→ ASSIGNED TASK: Which lines in the records below contain the word "range"? Copy each one.

[INPUT Boundary: Start]

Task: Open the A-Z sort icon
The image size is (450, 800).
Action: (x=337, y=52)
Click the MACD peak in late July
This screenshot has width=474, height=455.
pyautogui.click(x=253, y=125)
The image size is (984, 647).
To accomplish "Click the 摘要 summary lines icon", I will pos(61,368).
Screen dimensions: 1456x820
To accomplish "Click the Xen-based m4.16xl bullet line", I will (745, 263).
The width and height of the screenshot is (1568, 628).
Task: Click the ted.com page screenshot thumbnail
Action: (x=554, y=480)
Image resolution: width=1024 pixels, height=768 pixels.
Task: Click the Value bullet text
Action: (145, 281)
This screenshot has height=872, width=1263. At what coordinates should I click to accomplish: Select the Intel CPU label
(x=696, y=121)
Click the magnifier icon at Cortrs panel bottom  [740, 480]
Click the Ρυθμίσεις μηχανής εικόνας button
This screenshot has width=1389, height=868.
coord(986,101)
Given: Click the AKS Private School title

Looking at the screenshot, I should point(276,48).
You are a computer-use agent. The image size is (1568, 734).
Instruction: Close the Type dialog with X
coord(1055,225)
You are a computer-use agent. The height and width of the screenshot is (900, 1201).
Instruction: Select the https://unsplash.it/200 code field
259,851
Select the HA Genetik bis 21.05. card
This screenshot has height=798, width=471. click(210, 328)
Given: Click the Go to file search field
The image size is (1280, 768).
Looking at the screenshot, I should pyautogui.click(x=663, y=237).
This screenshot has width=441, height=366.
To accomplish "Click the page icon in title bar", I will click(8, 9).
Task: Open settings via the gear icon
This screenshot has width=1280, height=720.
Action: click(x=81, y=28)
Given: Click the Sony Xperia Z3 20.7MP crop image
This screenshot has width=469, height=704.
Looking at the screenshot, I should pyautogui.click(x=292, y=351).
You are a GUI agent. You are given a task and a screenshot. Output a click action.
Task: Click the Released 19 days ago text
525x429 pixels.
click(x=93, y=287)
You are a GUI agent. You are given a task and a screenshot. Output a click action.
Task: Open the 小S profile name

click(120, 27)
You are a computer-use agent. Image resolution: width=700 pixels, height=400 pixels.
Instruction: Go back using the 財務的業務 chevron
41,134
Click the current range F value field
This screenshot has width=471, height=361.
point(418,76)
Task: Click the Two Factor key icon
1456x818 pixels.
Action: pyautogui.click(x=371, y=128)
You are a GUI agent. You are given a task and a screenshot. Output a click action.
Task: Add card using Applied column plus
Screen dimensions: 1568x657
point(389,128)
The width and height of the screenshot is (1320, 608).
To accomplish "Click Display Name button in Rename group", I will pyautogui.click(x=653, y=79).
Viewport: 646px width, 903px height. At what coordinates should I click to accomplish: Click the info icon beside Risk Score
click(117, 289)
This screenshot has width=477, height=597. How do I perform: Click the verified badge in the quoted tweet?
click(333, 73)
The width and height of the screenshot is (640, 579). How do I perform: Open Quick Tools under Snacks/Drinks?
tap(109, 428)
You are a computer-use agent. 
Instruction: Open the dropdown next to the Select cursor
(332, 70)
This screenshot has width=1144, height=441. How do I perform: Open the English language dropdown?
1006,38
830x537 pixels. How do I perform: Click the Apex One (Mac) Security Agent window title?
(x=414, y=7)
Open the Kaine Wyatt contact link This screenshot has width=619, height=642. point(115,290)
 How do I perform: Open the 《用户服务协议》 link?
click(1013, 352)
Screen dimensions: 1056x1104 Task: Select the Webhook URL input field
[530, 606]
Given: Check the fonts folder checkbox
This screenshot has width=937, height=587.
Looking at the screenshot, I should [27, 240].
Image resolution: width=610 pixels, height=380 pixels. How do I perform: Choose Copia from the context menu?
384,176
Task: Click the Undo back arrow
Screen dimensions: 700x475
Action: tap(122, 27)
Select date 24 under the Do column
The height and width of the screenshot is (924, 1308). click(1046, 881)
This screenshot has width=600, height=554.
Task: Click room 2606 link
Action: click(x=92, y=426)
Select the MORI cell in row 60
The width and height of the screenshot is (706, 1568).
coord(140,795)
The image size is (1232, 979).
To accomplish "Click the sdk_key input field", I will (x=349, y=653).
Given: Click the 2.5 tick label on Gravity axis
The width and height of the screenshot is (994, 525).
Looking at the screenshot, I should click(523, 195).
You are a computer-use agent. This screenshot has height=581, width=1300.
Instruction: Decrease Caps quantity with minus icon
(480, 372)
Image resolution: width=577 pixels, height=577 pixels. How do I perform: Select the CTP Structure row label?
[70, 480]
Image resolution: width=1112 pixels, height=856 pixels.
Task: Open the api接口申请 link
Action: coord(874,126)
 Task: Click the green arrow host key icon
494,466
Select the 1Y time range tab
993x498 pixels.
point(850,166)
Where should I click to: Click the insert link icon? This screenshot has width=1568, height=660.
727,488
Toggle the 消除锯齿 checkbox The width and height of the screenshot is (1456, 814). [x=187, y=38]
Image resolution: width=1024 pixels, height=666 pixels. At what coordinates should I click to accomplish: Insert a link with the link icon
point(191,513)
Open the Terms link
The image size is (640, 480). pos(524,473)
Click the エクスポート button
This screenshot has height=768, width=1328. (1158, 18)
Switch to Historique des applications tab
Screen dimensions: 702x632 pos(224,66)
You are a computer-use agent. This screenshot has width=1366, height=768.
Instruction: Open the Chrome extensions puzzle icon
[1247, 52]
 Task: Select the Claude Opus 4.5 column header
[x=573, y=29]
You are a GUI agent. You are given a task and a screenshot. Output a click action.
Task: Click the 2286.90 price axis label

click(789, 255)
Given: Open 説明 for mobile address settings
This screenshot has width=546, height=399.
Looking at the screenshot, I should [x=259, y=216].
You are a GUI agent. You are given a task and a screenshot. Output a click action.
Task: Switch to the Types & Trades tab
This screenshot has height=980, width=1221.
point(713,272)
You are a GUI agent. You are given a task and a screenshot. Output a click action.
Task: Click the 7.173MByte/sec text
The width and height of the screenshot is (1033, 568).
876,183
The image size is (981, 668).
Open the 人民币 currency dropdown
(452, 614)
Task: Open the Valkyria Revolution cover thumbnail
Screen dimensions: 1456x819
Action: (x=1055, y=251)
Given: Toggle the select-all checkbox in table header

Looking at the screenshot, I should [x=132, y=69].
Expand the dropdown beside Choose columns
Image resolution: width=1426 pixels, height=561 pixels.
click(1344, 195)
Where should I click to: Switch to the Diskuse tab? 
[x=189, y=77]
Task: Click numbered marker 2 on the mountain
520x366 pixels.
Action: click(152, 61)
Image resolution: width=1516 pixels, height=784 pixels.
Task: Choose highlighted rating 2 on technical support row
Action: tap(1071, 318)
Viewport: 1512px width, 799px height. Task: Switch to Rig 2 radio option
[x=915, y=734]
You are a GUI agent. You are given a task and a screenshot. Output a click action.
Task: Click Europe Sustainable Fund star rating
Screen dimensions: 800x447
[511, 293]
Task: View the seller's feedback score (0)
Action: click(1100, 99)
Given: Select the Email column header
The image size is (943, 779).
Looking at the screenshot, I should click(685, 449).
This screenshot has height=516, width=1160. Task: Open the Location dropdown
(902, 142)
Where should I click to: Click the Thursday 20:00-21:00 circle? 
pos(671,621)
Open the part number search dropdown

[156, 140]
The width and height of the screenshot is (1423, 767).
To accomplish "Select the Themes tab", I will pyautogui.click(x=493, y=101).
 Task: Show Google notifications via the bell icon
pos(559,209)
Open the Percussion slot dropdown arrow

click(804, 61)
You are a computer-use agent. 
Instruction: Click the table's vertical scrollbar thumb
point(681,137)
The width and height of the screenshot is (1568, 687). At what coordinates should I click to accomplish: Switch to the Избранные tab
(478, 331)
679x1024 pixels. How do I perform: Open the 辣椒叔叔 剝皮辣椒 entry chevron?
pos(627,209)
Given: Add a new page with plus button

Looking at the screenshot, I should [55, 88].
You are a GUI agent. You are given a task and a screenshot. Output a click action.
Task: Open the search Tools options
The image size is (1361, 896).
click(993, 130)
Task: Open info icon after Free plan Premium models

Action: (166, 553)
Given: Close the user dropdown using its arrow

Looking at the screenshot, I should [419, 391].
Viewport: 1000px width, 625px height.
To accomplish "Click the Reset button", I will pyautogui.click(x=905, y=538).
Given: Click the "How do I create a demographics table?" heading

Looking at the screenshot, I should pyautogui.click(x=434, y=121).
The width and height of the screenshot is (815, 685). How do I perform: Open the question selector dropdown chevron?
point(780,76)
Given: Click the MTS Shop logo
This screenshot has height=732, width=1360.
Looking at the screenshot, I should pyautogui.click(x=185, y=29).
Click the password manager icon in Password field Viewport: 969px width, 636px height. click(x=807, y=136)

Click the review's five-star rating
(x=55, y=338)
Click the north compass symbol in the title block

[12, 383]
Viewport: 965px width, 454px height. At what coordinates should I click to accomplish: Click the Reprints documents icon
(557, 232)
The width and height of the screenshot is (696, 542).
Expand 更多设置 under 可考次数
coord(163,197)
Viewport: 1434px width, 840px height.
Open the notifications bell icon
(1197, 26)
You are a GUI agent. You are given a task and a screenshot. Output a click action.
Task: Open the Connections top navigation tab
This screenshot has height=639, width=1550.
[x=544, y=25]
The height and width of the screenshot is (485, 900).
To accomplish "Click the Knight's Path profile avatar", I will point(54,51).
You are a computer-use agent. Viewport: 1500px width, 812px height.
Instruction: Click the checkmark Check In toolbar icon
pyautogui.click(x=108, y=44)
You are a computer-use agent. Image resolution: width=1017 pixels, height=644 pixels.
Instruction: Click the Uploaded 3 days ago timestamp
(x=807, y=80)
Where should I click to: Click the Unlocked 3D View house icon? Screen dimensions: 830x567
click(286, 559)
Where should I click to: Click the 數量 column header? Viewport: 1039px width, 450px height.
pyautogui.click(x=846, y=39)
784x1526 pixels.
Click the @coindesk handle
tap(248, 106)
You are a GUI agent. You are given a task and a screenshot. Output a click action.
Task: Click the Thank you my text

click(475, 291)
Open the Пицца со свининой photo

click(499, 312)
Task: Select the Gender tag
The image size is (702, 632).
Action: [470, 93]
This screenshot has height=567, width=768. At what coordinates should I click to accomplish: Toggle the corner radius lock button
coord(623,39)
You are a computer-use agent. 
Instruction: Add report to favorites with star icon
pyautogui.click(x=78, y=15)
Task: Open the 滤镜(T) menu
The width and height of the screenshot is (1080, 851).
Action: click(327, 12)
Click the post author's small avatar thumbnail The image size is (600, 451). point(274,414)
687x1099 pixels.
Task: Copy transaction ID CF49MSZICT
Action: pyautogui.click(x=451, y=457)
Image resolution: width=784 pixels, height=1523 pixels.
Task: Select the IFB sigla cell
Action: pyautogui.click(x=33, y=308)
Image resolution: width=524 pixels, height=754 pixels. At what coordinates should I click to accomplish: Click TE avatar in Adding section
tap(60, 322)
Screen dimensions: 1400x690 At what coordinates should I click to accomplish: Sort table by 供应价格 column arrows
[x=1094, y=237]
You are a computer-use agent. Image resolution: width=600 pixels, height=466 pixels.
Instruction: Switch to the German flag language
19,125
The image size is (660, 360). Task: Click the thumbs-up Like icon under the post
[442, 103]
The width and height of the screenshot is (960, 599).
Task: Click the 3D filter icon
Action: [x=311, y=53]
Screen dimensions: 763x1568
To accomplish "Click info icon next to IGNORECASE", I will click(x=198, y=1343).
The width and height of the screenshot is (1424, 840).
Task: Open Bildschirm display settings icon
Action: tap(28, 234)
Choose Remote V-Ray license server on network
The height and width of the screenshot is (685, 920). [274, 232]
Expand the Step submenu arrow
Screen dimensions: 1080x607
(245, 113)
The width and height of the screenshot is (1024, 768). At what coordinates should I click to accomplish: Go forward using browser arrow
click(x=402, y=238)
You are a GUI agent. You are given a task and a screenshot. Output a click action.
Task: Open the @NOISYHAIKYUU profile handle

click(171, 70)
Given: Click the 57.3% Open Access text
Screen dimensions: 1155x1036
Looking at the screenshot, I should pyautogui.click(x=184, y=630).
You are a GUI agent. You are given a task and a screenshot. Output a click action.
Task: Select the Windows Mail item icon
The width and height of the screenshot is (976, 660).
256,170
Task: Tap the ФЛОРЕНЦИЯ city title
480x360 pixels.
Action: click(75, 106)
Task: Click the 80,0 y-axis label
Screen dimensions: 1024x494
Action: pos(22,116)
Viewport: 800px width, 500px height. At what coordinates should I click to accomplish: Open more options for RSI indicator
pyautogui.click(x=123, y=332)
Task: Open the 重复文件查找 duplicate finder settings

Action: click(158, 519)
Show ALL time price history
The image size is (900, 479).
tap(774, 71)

[INPUT Boundary: End]

→ OUTPUT FOR THIS EXERCISE:
Click the current range F value field
Select the 1Y time range tab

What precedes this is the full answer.